Charles Thomas, Prince of Löwenstein-Wertheim-Rochefort explained

Charles Thomas
Full Name:German: Karl Thomas
Reign:11 March 1735 – 6 June 1789
Reign-Type:Period
Predecessor:Dominic Marquard
Successor:Dominic Constantine
Succession:Prince of Löwenstein-Wertheim-Rochefort
Spouse:Princess Maria Charlotte of Schleswig-Holstein-Sonderburg-Wiesenburg
Maria Josepha von Stipplin (morganatic)
Issue:Leopoldine, Princess of Hohenlohe-Waldenburg-Schillingsfürst
House:House of Löwenstein-Wertheim-Rochefort
Father:Dominic Marquard, Prince of Löwenstein-Wertheim-Rochefort
Mother:Landgravine Christine of Hesse-Wanfried
Birth Date:7 March 1714
Birth Place:Augsburg
Death Place:Kleinheubach

Charles Thomas, 3rd Prince of Löwenstein-Wertheim-Rochefort (7 March 1714 – 6 June 1789) was from 1735 to 1789 the third Prince of Löwenstein-Wertheim-Rochefort.

Family

Charles Thomas was the eldest son and second children of Dominic Marquard, 2nd Prince of Löwenstein-Wertheim-Rochefort (1690–1735) and his wife Christine Franziska Polyxena (1688-1728) a daughter of Charles, Landgrave of Hesse-Wanfried by his second wife Countess Juliane Alexandrine of Leiningen-Dagsburg.

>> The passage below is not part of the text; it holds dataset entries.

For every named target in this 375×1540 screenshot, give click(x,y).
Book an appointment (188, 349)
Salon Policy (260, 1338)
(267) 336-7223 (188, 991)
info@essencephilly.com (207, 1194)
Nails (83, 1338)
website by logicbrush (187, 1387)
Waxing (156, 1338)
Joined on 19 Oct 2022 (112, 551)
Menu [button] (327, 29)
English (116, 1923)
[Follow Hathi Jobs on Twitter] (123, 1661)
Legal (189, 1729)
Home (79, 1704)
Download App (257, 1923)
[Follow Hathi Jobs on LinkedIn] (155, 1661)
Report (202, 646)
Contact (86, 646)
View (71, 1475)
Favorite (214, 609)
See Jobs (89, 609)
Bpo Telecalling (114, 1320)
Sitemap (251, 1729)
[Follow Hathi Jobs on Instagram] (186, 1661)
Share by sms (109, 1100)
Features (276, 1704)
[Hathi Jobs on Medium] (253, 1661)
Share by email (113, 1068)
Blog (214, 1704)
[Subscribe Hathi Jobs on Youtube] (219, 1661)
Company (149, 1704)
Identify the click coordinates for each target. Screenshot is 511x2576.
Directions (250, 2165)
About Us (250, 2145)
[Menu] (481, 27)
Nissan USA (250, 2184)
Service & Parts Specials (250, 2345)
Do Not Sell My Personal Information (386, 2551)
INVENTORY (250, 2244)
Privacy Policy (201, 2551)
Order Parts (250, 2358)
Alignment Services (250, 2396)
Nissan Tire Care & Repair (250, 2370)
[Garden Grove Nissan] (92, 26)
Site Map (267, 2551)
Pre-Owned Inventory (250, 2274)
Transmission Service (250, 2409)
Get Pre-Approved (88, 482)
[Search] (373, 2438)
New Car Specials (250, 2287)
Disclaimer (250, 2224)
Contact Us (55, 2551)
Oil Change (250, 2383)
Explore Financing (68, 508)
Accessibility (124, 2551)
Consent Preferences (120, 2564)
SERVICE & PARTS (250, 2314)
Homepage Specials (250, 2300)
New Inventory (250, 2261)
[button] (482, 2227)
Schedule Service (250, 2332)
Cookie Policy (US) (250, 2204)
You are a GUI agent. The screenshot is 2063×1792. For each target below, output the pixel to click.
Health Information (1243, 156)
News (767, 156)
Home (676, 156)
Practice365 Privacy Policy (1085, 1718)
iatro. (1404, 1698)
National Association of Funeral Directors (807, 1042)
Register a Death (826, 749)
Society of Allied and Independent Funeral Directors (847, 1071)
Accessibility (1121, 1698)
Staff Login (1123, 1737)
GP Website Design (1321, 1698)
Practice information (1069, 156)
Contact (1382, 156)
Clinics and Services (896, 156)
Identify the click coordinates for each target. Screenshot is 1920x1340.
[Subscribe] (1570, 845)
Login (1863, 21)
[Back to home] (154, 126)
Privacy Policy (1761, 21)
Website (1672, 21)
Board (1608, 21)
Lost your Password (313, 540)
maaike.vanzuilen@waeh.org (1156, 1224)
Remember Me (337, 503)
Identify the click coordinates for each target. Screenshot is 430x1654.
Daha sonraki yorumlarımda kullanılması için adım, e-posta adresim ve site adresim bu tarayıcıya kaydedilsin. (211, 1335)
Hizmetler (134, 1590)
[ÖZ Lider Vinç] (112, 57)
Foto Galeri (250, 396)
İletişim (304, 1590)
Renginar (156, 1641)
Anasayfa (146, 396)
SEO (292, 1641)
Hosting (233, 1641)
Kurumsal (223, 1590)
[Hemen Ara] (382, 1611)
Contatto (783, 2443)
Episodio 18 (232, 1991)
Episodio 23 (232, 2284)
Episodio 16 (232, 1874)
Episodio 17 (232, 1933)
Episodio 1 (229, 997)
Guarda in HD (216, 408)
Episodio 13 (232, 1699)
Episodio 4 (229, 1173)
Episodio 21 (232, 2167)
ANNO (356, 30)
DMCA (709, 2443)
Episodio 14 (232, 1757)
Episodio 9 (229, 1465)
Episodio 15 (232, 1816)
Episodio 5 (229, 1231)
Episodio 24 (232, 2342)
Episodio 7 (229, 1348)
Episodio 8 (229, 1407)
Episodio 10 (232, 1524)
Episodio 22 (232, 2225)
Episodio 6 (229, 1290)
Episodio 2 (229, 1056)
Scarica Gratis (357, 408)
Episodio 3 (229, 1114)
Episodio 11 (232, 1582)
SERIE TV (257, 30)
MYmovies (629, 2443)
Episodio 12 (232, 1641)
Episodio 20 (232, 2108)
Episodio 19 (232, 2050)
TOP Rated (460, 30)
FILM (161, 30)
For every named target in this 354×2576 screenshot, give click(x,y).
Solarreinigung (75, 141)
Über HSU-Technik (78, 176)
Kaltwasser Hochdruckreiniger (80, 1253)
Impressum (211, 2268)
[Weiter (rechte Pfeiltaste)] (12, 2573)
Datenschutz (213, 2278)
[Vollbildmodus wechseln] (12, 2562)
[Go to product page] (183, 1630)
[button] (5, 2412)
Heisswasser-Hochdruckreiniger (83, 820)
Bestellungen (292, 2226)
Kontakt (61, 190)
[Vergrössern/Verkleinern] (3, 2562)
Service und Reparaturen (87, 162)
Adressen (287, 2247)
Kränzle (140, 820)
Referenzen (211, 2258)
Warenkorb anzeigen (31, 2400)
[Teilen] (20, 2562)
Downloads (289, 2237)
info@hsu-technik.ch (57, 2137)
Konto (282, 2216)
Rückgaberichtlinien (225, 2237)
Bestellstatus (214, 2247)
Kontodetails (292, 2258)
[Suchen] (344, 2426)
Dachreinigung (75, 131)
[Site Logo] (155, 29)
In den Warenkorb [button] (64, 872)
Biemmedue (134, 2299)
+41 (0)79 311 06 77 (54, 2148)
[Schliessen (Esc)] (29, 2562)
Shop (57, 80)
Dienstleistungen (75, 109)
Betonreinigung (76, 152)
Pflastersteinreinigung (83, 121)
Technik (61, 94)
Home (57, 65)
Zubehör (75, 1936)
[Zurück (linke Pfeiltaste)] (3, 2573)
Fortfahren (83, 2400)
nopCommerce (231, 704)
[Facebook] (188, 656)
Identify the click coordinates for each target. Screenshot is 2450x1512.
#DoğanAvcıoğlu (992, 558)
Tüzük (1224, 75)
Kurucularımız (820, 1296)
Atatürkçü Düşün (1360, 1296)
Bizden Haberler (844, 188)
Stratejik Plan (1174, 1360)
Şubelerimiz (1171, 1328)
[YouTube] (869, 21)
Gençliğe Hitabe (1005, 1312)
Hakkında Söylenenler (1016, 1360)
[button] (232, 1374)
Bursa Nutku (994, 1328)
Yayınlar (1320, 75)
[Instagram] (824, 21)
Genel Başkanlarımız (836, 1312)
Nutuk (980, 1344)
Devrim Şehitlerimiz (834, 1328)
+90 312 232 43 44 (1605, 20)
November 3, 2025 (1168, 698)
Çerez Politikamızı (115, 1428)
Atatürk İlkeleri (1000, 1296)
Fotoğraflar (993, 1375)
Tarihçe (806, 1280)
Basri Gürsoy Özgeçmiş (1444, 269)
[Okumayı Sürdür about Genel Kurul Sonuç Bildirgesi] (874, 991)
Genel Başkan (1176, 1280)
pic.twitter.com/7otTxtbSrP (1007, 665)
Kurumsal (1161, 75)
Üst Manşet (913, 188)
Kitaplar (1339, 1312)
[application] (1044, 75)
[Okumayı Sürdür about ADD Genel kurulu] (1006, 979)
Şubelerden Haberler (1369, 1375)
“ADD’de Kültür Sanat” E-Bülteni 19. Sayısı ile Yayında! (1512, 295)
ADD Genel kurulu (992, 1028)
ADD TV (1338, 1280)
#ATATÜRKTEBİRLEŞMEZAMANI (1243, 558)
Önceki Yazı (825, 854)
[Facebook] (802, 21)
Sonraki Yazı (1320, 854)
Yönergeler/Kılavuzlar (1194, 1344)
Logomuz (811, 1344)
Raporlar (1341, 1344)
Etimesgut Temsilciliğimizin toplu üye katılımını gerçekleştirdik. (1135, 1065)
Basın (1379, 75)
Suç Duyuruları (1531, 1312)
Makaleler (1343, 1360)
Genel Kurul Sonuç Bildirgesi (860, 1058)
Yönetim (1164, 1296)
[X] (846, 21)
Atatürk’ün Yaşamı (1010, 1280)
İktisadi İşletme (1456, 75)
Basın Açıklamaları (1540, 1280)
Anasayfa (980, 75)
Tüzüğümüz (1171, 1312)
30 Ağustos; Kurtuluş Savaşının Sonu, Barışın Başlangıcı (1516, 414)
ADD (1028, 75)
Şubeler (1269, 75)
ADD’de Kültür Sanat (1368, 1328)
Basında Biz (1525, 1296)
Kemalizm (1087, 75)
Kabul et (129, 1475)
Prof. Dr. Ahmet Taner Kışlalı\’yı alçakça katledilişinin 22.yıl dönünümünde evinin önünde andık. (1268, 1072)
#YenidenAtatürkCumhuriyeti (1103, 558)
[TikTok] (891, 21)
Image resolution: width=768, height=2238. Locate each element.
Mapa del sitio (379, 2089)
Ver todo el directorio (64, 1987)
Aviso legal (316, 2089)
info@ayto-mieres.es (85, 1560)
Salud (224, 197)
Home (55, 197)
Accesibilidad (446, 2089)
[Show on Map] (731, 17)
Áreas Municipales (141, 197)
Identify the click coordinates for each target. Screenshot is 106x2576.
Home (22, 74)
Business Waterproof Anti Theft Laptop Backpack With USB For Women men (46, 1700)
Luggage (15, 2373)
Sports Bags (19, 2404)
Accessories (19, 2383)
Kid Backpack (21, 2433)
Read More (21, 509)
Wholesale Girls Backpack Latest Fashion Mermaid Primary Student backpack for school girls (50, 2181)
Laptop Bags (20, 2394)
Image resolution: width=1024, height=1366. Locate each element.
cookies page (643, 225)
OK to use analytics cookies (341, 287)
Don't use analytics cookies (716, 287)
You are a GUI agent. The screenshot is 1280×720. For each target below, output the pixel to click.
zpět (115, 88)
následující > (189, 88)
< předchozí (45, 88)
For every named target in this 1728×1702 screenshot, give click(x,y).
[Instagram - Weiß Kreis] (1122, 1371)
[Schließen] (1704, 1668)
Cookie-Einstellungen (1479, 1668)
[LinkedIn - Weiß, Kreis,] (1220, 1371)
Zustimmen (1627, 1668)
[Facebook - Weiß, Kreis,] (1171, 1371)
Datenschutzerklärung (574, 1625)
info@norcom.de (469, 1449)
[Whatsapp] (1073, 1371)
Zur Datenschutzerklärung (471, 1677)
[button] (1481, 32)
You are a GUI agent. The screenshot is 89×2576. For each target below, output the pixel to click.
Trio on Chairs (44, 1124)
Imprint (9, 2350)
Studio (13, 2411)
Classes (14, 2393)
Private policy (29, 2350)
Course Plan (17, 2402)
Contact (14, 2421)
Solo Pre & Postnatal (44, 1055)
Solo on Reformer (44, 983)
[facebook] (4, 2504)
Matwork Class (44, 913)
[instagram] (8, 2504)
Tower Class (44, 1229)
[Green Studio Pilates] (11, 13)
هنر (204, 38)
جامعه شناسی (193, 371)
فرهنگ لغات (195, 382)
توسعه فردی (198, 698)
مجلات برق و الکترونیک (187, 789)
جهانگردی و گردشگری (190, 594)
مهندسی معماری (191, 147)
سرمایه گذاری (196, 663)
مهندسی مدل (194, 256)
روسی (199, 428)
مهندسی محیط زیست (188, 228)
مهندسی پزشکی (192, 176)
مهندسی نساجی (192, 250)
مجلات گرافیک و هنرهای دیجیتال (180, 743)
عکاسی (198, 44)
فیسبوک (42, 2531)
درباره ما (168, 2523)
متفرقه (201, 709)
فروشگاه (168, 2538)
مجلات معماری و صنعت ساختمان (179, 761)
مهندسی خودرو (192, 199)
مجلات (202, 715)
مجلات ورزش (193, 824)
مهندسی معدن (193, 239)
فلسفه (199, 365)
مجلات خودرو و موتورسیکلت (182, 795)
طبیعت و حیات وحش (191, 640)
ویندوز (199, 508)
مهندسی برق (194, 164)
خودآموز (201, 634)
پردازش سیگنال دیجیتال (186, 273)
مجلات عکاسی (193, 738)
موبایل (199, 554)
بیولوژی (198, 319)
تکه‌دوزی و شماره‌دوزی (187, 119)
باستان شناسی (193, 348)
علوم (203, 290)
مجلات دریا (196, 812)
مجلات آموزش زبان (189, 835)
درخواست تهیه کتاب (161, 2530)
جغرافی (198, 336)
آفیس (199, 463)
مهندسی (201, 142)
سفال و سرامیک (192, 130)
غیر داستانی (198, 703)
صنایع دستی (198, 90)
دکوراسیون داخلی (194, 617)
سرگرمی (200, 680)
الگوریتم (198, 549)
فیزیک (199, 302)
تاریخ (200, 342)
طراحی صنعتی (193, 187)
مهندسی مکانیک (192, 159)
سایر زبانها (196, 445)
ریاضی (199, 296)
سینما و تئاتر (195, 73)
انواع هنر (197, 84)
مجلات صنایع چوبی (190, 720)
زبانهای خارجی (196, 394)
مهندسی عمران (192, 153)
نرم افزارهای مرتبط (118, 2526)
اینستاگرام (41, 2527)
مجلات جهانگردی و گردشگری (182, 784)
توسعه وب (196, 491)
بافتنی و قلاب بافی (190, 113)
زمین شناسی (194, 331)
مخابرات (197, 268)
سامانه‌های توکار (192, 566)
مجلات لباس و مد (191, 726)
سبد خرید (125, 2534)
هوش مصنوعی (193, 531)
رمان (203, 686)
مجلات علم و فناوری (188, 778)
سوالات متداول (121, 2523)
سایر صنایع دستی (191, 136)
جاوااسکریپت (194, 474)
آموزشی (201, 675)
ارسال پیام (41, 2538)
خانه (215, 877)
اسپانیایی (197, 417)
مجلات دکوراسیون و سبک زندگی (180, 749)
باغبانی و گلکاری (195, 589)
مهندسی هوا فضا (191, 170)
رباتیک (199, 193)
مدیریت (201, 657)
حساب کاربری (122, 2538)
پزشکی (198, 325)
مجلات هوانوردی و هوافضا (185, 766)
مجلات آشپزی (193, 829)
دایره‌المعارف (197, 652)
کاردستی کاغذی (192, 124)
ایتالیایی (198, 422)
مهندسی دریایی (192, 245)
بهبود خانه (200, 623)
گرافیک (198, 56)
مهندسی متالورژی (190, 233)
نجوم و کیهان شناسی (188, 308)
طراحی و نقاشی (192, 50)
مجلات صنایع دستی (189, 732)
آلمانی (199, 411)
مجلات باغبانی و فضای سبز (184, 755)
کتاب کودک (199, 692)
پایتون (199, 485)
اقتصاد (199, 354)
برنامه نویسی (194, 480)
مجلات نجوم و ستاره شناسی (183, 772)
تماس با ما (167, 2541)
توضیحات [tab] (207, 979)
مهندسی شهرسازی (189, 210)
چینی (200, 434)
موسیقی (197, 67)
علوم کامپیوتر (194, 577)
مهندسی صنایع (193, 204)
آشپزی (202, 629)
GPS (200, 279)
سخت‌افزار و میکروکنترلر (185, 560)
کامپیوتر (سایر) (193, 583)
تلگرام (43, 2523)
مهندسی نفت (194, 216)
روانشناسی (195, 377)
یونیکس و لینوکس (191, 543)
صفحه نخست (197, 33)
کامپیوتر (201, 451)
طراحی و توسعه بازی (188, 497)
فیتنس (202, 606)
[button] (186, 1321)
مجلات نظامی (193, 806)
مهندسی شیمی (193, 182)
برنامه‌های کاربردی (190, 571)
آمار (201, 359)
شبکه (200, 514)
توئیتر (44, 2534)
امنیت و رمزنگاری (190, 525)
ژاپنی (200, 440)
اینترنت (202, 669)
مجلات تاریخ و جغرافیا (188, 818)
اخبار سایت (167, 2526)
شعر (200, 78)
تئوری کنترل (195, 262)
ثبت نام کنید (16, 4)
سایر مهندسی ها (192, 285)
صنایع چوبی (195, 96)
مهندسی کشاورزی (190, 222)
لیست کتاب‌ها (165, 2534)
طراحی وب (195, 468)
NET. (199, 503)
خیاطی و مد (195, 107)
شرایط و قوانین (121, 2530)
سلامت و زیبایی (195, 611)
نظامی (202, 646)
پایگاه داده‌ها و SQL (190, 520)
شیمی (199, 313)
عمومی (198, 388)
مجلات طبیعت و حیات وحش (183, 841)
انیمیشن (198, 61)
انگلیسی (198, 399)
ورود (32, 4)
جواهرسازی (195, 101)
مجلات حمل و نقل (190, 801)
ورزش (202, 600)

On 7 July 1736 in Vienna he married Princess Maria Charlotte of Holstein-Wiesenburg (1718–1765), daughter of Leopold, Duke of Schleswig-Holstein-Sonderburg-Wiesenburg. Their only child and daughter Leopoldine (1739 - 1765) married in 1761 her cousin, Charles Albert II, Prince of Hohenlohe-Waldenburg-Schillingsfürst (1742-1796).
After the death of his first wife, he married morganatically on 4 February 1770 Maria Josepha von Stipplin (1735-1799). This marriage was without issue.

Study

Charles Thomas studied in Prague and in Paris. From 1735 he was a corresponding member of the Académie française and during his life he hold a large library.[1]

Military career

On 4 May 1758 he was made a Palatine Lieutenant General and on 31 December 1769 imperial Lieutenant Fieldmarshal.

Successor

After more than fifty years as reigning prince and without legitimate male heirs, Charles Thomas was succeeded after his death by his nephew, Dominic Constantine (1762-1814), son of his youngest brother Prince Theodor Alexander of Löwenstein-Wertheim-Rochefort (1722-1780).